But the hope for ARM shines brightly here: Fanless design, decent battery life (for the small battery), and finally, a price that hits that crucial entry-level market. I think, however, that the next-gen of Qualcomm budget ARM processors will be the ones to watch for in a device like the Galaxy Book Go. Those chips may finally leapfrog what Intel and AMD can do in this segment, and that is a story to watch.

Speaking strongly in favor of the Galaxy Book Go, nearly every other laptop in this category is bigger, heavier, noisier (due to a fan), thicker, and has slightly worse performance — that's kind of a big deal and vividly reveals the strengths of an ARM-based Windows PC.

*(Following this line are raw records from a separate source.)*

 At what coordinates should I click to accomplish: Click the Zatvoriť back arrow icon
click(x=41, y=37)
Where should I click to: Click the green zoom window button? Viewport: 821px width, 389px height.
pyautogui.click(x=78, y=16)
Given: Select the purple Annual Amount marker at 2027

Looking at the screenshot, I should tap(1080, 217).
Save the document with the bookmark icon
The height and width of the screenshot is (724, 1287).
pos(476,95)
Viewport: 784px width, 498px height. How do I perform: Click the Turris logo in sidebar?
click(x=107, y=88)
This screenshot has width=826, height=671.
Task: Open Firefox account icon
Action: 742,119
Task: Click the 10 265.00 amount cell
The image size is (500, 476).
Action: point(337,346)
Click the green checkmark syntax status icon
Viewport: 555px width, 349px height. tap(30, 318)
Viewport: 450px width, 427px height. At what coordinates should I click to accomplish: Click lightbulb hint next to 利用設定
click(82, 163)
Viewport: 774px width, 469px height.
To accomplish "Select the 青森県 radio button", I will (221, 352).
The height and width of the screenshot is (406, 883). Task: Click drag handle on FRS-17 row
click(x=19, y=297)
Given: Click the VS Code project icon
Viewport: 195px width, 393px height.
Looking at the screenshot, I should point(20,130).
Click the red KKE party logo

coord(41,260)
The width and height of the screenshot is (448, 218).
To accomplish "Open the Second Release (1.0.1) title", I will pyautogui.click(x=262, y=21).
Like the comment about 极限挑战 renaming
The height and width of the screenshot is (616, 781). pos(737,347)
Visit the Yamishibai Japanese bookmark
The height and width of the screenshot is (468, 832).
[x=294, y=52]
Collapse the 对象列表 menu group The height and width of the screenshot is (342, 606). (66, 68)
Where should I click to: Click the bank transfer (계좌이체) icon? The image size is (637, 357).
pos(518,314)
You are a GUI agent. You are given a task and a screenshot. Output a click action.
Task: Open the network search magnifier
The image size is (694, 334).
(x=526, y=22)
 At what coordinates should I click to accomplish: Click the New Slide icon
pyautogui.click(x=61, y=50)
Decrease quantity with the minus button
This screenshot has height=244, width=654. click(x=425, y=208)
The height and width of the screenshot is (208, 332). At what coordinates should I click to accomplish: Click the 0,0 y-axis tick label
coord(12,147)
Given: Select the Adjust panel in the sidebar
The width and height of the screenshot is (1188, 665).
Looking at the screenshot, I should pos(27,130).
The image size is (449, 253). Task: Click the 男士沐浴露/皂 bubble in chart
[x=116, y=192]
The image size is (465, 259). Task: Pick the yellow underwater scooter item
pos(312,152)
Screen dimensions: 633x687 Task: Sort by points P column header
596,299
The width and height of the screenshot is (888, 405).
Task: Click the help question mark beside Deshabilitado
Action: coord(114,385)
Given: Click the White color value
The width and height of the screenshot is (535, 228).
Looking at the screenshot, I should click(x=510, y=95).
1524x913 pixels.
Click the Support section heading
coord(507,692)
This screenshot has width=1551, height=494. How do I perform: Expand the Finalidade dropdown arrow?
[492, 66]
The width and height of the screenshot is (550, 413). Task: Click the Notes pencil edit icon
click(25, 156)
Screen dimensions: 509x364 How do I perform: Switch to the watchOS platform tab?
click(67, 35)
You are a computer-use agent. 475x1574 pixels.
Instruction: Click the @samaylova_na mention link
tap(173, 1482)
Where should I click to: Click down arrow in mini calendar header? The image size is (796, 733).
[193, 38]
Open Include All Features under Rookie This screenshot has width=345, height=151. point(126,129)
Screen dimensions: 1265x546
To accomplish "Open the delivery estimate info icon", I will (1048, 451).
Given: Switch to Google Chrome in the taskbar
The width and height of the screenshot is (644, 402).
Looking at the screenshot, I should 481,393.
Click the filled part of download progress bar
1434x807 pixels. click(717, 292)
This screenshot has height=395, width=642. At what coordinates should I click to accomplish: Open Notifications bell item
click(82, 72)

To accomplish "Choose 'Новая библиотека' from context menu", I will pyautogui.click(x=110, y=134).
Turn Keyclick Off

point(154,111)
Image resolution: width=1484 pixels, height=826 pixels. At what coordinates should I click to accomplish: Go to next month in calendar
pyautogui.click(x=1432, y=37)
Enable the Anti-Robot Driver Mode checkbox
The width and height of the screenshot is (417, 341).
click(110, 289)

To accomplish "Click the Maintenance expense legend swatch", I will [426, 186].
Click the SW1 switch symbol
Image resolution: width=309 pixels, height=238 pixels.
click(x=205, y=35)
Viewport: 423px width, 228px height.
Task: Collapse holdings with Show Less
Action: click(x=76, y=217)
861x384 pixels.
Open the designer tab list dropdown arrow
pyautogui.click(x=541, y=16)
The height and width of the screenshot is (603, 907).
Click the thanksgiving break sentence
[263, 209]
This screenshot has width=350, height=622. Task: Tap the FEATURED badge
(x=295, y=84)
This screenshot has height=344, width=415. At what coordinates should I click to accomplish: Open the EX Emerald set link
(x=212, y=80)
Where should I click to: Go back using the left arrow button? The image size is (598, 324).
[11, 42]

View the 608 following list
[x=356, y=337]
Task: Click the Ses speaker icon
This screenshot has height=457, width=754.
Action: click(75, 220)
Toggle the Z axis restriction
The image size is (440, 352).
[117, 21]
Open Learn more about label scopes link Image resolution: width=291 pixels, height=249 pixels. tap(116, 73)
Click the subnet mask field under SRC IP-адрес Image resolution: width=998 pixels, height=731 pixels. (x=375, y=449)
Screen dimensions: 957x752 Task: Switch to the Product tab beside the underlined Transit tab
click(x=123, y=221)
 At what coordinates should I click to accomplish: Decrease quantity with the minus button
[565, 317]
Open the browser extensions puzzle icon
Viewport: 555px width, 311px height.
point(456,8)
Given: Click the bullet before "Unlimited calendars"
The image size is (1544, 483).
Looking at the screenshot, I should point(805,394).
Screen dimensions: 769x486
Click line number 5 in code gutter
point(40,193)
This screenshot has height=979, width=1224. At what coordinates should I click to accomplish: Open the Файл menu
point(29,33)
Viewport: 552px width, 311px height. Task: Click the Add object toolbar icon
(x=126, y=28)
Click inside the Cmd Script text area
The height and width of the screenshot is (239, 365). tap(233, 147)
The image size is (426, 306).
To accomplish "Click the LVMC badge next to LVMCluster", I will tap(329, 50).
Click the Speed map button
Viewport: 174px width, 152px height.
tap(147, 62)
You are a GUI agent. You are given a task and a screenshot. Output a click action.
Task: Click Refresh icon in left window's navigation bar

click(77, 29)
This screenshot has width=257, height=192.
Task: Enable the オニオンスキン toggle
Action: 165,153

Regardless, in terms of overall value, it is hard to find much wrong with Samsung's attempt here making the Galaxy Book Go a good recommendation if its tradeoffs don't bother you.

Daniel Rubino
Daniel Rubino

Daniel Rubino is the Executive Editor of Windows Central, head reviewer, podcast co-host, and analyst. He has been covering Microsoft here since 2007, back when this site was called WMExperts (and later Windows Phone Central). His interests include Windows, Microsoft Surface, laptops, next-gen computing, and arguing with people on the internet.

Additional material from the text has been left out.